KV-Cache, PagedAttention, and the Building Blocks Every LLM Inference Pipeline Needs

Table of Contents
ELI5
An LLM inference pipeline turns a trained model into a responsive service by managing memory, scheduling requests, and optimizing the token-by-token generation loop that produces every response.
A 70-billion-parameter model can draft legal briefs, summarize research papers, generate working code. But most of the time it spends producing those outputs isn’t consumed by anything resembling reasoning. It’s consumed by re-reading what it already wrote. Every new token requires attending to every previous token, and the cost of that backward glance grows with every word generated.
Strip away the marketing language around “AI acceleration,” and the entire optimization stack for serving LLMs reduces to a surprisingly old problem: memory management. The techniques that determine whether your chatbot responds in 200 milliseconds or 2 seconds are the same mechanisms operating systems have used to manage RAM since the 1960s — pages, caches, scheduling. The substrate changed. The computer science didn’t.
The Repetition Tax Inside Autoregressive Generation
Every transformer-based language model generates text the same way: one token at a time, each conditioned on everything that came before. This is autoregressive generation, and it carries a computational cost that most users never see but every serving engineer measures daily.

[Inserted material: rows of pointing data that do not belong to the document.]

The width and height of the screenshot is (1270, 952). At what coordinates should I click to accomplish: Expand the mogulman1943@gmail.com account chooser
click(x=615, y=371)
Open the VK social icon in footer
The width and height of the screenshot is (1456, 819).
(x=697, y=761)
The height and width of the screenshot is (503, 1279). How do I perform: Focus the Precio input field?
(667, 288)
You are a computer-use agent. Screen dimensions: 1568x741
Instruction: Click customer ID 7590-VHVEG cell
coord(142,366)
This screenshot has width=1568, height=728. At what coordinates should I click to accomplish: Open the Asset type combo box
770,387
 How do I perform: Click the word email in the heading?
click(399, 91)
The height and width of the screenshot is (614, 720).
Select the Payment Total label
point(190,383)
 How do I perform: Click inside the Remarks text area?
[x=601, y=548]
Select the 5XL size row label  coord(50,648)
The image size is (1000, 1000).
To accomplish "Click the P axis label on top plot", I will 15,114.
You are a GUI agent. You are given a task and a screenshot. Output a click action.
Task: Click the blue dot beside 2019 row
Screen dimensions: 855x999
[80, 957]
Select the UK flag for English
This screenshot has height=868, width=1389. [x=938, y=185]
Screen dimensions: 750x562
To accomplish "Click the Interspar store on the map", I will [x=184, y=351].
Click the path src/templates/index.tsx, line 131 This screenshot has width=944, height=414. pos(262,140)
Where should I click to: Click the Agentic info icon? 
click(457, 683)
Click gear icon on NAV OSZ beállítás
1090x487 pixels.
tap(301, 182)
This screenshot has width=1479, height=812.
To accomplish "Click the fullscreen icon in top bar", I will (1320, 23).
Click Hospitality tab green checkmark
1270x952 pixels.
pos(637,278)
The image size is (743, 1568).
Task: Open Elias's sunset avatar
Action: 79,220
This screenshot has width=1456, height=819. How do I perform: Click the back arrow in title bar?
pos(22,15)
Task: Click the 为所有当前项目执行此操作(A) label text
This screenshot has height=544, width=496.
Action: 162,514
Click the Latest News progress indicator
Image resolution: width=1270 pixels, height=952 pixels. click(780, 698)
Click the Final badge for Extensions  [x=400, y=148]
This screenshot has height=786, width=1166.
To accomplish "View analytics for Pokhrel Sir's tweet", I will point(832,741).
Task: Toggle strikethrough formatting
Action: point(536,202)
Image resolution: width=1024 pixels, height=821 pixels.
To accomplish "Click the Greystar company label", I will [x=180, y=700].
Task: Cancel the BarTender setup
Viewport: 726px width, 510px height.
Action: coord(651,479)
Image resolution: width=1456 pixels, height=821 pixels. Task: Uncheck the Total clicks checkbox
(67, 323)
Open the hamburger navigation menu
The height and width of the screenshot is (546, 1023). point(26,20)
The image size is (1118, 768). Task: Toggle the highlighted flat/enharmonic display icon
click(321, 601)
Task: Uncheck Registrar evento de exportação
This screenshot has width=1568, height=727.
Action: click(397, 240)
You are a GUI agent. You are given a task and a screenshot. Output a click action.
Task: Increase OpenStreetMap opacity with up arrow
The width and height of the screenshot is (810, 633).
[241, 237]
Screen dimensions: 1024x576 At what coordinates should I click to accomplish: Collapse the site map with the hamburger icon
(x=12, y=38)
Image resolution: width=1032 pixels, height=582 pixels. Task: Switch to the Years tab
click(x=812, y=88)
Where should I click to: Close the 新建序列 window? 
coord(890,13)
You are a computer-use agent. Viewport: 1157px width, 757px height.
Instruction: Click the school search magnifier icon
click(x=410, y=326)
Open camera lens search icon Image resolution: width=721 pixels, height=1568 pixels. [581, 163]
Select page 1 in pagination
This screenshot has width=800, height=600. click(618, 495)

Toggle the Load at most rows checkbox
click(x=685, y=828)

The cost hides inside the attention mechanism. To produce token n, the model computes attention scores between that token’s query vector and the key vectors of all n-1 preceding tokens — then weights the corresponding value vectors. Without intervention, this means recomputing the key and value projections for every previous token, at every attention layer, for every new token generated.
That’s the repetition tax.
And it’s the reason the first optimization in any Inference pipeline isn’t a clever algorithm — it’s a cache.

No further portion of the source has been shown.